The religion beat is just so, so, so complicated. There are all those historical facts and picky doctrines and stuff. You know?
Thus, the following correction in The New York Times was probably amusing to readers who had, at some point in their past, survived a church-history course (or maybe a young-adult Sunday school class in a half dozen or more Protestant denominations).
An earlier version of this article misstated when John Wesley started the religious movement that became the United Methodist Church. It was the 18th century, not the early 19th century.
Well, actually, the Rev. John Wesley was an Anglican priest until the day he died and he started a renewal movement within that body that, after his death, turned into a denomination. The birth of the United Methodist Church was many twists and turns down the road. Oh well, whatever, nevermind.
Actually, I just kind of shook my head when I read that correction. But I laughed out loud when I hit one HILARIOUS word in the lede on the early Times piece on the latest sex-wars win for the United Methodist establishment.
Experienced Godbeat scribes and consumers, and activists on both sides of the oldline Protestant sex wars, will have no trouble spotting the howler. Here goes.
A onetime Methodist pastor who was stripped of his clerical credentials because he presided at the wedding of his gay son is being reinstated, a startling reversal for a large Protestant denomination that, like many, is riven by divisions over same-sex relationships.
So where was the laugh? It's the word "startling."
Why is that so funny? Let's read on.
A United Methodist Church appeals committee -- a nine-member panel made up of laypeople and clergy -- said Tuesday that it had decided to overturn the punishment of Frank Schaefer, who with three gay children and a determination to celebrate their relationships has become an unexpected champion of gays and lesbians in church life. The panel deemed the punishment too harsh.
Mr. Schaefer, who had been the pastor of Zion United Methodist Church of Iona in Lebanon, Pa., was defrocked last year, six years after officiating at the same-sex wedding of his son. An all-clergy church court found him guilty of disobeying the denomination’s order and discipline. His case has become a test of the denomination’s willingness to enforce its own rules.
Now, anyone who knows anything about United Methodist polity knows that it is dominated by what has -- literally for decades -- been a functional "local option" policy. There is no one United Methodist Church; there are several radically different bodies, with the content of the faith depending on where in the United States (and the world) one happens to live.

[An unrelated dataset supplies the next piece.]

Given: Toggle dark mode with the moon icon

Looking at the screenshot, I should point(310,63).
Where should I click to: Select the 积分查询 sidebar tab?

Thus, the question savvy readers had to ask -- after reading that passage -- was this: What was the location of this particular "nine-member panel" that overturned his punishment?
Later on, readers were told this:
Mr. Schaefer, 52, appealed his defrocking, and last Friday a panel called the Committee on Appeals for the Northeastern Jurisdiction of The United Methodist Church held a nearly three-hour-long hearing on the case, and then deliberated behind closed doors, at a hotel in Linthicum, Md., near Baltimore-Washington International Airport. At the hearing, an advocate for the church’s Eastern Pennsylvania conference, which had ruled against Mr. Schaefer, argued that church courts had an obligation to uphold church law. ...
The appeals panel did not question Mr. Schaefer’s guilt but significantly altered his punishment. It changed his penalty to a 30-day suspension, which it deemed to have already taken place.
So, United Methodist readers and veteran religion-news scribes, raise your hands high if you think it is "startling" that United Methodist officials in the NORTHEAST issued this ruling.
Startling? This is like saying that it's startling that people in Boston cheer for the Red Sox or that Texans prefer beef brisket over tofu.
Like I said earlier, using a phrase from a famous 1980s report on the state of this denomination, the "Seven Churches of United Methodism" have been a reality for a long, long time. Doctrine is all about location, location, location.
So, how long has this been a reality? Can you say, "Bishop Roy Sano" and "the Rev. Julian Rush"?